Microwave1 is undergoing fast and deep transformation. Current and future mobile networks impact backhauling in several ways. The main drivers for change are the huge increase of capacity and enhanced coverage, together with new topologies where access and backhaul platforms should cope with ultra small hot-spots, strengthening the need to exploit available spectrum as much as possible and in the most appropriate way.

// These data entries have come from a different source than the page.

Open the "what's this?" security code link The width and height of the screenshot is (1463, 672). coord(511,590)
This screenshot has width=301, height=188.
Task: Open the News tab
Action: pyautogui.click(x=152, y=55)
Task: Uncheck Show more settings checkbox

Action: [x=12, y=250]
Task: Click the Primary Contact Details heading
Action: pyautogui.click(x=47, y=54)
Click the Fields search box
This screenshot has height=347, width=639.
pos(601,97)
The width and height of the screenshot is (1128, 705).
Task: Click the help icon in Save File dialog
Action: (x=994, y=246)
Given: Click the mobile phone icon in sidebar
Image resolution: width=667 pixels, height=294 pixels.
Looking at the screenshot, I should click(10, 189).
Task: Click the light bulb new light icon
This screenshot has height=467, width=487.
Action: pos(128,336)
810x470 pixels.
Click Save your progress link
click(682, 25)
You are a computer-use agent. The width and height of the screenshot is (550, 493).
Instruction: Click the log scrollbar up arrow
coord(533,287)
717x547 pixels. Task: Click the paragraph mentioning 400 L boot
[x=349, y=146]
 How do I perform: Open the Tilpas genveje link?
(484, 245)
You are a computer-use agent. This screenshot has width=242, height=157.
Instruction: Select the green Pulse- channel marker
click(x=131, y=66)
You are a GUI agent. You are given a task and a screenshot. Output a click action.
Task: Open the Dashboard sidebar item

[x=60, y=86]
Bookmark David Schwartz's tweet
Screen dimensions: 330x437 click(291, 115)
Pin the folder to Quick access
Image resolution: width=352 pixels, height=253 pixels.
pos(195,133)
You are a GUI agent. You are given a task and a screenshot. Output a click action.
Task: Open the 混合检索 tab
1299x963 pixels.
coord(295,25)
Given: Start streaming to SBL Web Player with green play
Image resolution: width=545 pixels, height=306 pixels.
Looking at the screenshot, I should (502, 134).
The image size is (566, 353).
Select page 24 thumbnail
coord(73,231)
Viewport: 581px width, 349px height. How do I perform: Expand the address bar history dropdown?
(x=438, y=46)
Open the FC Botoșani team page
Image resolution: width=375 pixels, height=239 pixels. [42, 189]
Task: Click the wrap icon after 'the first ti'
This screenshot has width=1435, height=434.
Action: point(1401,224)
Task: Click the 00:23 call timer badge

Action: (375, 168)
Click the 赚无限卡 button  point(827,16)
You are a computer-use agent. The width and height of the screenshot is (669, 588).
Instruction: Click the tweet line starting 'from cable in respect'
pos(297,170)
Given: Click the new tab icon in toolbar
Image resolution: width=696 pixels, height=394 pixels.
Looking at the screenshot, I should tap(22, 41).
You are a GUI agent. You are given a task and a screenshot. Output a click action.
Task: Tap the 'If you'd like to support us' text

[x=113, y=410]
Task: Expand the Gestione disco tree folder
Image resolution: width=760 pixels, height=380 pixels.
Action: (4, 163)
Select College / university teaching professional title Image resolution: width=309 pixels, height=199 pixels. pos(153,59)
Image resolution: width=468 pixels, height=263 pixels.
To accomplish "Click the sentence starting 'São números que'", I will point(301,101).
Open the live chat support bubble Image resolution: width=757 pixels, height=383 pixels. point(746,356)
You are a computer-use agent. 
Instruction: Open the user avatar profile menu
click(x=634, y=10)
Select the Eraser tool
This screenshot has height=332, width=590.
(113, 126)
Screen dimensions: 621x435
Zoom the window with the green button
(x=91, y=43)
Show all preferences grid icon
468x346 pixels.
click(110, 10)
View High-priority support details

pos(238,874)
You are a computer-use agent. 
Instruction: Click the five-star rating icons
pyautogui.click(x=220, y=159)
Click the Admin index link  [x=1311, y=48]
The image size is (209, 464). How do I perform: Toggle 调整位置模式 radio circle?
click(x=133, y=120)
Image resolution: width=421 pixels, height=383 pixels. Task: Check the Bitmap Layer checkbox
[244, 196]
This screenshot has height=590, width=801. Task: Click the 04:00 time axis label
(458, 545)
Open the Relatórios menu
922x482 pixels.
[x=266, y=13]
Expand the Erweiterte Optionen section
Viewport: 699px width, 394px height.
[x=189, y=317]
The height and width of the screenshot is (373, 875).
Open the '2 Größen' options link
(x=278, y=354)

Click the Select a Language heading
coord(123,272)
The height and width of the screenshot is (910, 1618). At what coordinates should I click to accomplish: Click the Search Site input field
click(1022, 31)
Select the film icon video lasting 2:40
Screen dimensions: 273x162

In particular, the first two drivers, in urban and sub-urban environments, lead to a new and revolutionary approach for microwave backhauling. Backhauling needs to satisfy apparently conflicting requirements such as increase of capacity and spectrum efficiency, very low power consumption, very low environmental impact, in short, to reduce total cost of ownership to a minimum to make the business case of operators turn positive. Capacity is increasing more and more while distances decrease and base stations get nearer to subscribers. Current traditional frequencies below 50 GHz are already very crowded and exploited, hence the need to use higher frequency bands in future-proof networks.

Due to technology evolution and availability of wide channel bandwidths, the use of frequency bands in the V-Band2 and E-Band2 appear to be of interest for the current and future needs for backhaul networks. The huge interest in this part of the spectrum in the last decade is also demonstrated by three European Framework Programme 7 (FP7) research projects: E3NETWORK [26] addressing mainly a backhaul solution in E-Band, MiWaves [27] addressing backhaul and access solutions in 60 GHz and 71-86 GHz Bands and IPHOBAC-NG [28] addressing integration of mm-wave radio and photonics for backhaul and other purposes.

E-Band and V-Band have different spectrum characteristics and nature:

 V-Band is characterized by a continuous block of 9 GHz of spectrum between 57 and 66 GHz, oxygen absorption that implies immunity to interference and enhanced frequency re-use, a favourable licence regime, mostly unlicensed or light licensed (country dependent).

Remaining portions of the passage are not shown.